- [Directions for this task] Nothing may be dropped. Retype the whole listing exactly.

- [Data shown]
_ _ _ _ _

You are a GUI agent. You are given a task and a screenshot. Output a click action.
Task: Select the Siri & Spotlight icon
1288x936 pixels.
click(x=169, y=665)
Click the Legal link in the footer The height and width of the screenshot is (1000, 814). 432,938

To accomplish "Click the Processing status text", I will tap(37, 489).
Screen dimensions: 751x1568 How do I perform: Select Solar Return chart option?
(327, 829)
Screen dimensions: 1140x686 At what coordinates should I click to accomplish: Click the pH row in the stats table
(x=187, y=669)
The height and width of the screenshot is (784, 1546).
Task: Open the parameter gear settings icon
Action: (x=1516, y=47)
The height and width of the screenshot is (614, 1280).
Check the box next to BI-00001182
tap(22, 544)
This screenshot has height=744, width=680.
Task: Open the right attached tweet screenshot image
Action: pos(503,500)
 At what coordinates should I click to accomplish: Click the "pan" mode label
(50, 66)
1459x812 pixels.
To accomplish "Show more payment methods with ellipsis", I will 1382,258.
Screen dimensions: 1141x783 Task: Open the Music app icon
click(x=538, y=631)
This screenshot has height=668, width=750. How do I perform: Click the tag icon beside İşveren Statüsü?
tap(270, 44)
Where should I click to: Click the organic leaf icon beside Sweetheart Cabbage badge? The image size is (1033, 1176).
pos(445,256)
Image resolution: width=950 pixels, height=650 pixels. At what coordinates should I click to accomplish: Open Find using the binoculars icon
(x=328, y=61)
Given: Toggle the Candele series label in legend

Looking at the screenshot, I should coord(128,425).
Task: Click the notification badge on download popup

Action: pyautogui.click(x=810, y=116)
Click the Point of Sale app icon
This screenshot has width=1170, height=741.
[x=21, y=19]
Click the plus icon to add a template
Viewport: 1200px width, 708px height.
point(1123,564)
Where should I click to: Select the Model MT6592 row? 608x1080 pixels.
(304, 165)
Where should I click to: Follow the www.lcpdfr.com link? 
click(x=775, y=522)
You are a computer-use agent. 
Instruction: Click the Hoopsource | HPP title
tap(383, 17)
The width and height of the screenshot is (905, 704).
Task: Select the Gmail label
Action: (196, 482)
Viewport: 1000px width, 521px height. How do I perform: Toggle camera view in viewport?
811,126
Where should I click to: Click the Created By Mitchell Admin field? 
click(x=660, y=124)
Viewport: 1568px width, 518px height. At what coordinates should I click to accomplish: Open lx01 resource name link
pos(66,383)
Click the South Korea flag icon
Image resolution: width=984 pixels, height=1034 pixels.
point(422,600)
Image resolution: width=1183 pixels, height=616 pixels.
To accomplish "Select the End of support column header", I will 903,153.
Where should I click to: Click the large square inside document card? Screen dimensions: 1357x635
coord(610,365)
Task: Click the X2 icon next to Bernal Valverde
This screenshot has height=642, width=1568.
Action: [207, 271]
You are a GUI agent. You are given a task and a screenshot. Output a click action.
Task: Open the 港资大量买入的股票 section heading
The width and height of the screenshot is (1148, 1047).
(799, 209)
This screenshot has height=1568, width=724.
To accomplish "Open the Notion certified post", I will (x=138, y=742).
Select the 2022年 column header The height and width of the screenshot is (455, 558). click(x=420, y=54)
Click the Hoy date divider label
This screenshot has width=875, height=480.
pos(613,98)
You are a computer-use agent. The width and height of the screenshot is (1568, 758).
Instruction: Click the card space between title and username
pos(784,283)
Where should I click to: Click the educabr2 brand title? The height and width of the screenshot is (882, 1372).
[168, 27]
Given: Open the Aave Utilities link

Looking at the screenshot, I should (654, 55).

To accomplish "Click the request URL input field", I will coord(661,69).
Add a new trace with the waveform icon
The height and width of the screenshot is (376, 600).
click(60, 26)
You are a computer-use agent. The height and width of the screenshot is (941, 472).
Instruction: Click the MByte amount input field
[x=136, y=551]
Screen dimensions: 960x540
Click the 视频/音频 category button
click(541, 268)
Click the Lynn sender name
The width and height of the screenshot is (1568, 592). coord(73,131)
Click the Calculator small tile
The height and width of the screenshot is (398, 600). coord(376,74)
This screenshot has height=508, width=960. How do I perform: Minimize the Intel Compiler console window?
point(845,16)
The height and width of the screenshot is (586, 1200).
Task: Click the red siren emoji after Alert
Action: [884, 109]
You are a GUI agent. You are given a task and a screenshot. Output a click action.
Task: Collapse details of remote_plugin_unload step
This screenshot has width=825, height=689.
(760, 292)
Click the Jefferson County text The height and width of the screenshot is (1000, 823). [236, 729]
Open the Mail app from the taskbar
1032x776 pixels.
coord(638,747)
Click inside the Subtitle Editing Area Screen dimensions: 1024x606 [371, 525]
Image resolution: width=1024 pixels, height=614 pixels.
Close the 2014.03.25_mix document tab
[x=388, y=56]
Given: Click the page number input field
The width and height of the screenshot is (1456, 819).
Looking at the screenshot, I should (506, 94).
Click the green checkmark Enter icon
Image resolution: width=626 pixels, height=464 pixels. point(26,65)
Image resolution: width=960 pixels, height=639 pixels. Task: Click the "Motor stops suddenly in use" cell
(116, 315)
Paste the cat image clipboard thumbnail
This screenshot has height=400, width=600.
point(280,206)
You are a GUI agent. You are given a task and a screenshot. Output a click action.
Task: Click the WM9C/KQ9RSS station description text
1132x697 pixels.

_ _ _ _ _

- [Answer to this exercise]
You are a GUI agent. You are given a task and a screenshot. Output a click action.
Task: Select the Siri & Spotlight icon
1288x936 pixels.
click(x=169, y=665)
Click the Legal link in the footer The height and width of the screenshot is (1000, 814). 432,938

To accomplish "Click the Processing status text", I will tap(37, 489).
Screen dimensions: 751x1568 How do I perform: Select Solar Return chart option?
(327, 829)
Screen dimensions: 1140x686 At what coordinates should I click to accomplish: Click the pH row in the stats table
(x=187, y=669)
The height and width of the screenshot is (784, 1546).
Task: Open the parameter gear settings icon
Action: (x=1516, y=47)
The height and width of the screenshot is (614, 1280).
Check the box next to BI-00001182
tap(22, 544)
This screenshot has height=744, width=680.
Task: Open the right attached tweet screenshot image
Action: pos(503,500)
 At what coordinates should I click to accomplish: Click the "pan" mode label
(50, 66)
1459x812 pixels.
To accomplish "Show more payment methods with ellipsis", I will 1382,258.
Screen dimensions: 1141x783 Task: Open the Music app icon
click(x=538, y=631)
This screenshot has height=668, width=750. How do I perform: Click the tag icon beside İşveren Statüsü?
tap(270, 44)
Where should I click to: Click the organic leaf icon beside Sweetheart Cabbage badge? The image size is (1033, 1176).
pos(445,256)
Image resolution: width=950 pixels, height=650 pixels. At what coordinates should I click to accomplish: Open Find using the binoculars icon
(x=328, y=61)
Given: Toggle the Candele series label in legend

Looking at the screenshot, I should coord(128,425).
Task: Click the notification badge on download popup

Action: pyautogui.click(x=810, y=116)
Click the Point of Sale app icon
This screenshot has width=1170, height=741.
[x=21, y=19]
Click the plus icon to add a template
Viewport: 1200px width, 708px height.
point(1123,564)
Where should I click to: Select the Model MT6592 row? 608x1080 pixels.
(304, 165)
Where should I click to: Follow the www.lcpdfr.com link? 
click(x=775, y=522)
You are a computer-use agent. 
Instruction: Click the Hoopsource | HPP title
tap(383, 17)
The width and height of the screenshot is (905, 704).
Task: Select the Gmail label
Action: (196, 482)
Viewport: 1000px width, 521px height. How do I perform: Toggle camera view in viewport?
811,126
Where should I click to: Click the Created By Mitchell Admin field? 
click(x=660, y=124)
Viewport: 1568px width, 518px height. At what coordinates should I click to accomplish: Open lx01 resource name link
pos(66,383)
Click the South Korea flag icon
Image resolution: width=984 pixels, height=1034 pixels.
point(422,600)
Image resolution: width=1183 pixels, height=616 pixels.
To accomplish "Select the End of support column header", I will 903,153.
Where should I click to: Click the large square inside document card? Screen dimensions: 1357x635
coord(610,365)
Task: Click the X2 icon next to Bernal Valverde
This screenshot has height=642, width=1568.
Action: [207, 271]
You are a GUI agent. You are given a task and a screenshot. Output a click action.
Task: Open the 港资大量买入的股票 section heading
The width and height of the screenshot is (1148, 1047).
(799, 209)
This screenshot has height=1568, width=724.
To accomplish "Open the Notion certified post", I will (x=138, y=742).
Select the 2022年 column header The height and width of the screenshot is (455, 558). click(x=420, y=54)
Click the Hoy date divider label
This screenshot has width=875, height=480.
pos(613,98)
You are a computer-use agent. The width and height of the screenshot is (1568, 758).
Instruction: Click the card space between title and username
pos(784,283)
Where should I click to: Click the educabr2 brand title? The height and width of the screenshot is (882, 1372).
[168, 27]
Given: Open the Aave Utilities link

Looking at the screenshot, I should (654, 55).

To accomplish "Click the request URL input field", I will coord(661,69).
Add a new trace with the waveform icon
The height and width of the screenshot is (376, 600).
click(60, 26)
You are a computer-use agent. The height and width of the screenshot is (941, 472).
Instruction: Click the MByte amount input field
[x=136, y=551]
Screen dimensions: 960x540
Click the 视频/音频 category button
click(541, 268)
Click the Lynn sender name
The width and height of the screenshot is (1568, 592). coord(73,131)
Click the Calculator small tile
The height and width of the screenshot is (398, 600). coord(376,74)
This screenshot has height=508, width=960. How do I perform: Minimize the Intel Compiler console window?
point(845,16)
The height and width of the screenshot is (586, 1200).
Task: Click the red siren emoji after Alert
Action: [884, 109]
You are a GUI agent. You are given a task and a screenshot. Output a click action.
Task: Collapse details of remote_plugin_unload step
This screenshot has width=825, height=689.
(760, 292)
Click the Jefferson County text The height and width of the screenshot is (1000, 823). [236, 729]
Open the Mail app from the taskbar
1032x776 pixels.
coord(638,747)
Click inside the Subtitle Editing Area Screen dimensions: 1024x606 [371, 525]
Image resolution: width=1024 pixels, height=614 pixels.
Close the 2014.03.25_mix document tab
[x=388, y=56]
Given: Click the page number input field
The width and height of the screenshot is (1456, 819).
Looking at the screenshot, I should (506, 94).
Click the green checkmark Enter icon
Image resolution: width=626 pixels, height=464 pixels. point(26,65)
Image resolution: width=960 pixels, height=639 pixels. Task: Click the "Motor stops suddenly in use" cell
(116, 315)
Paste the cat image clipboard thumbnail
This screenshot has height=400, width=600.
point(280,206)
You are a GUI agent. You are given a task and a screenshot. Output a click action.
Task: Click the WM9C/KQ9RSS station description text
1132x697 pixels.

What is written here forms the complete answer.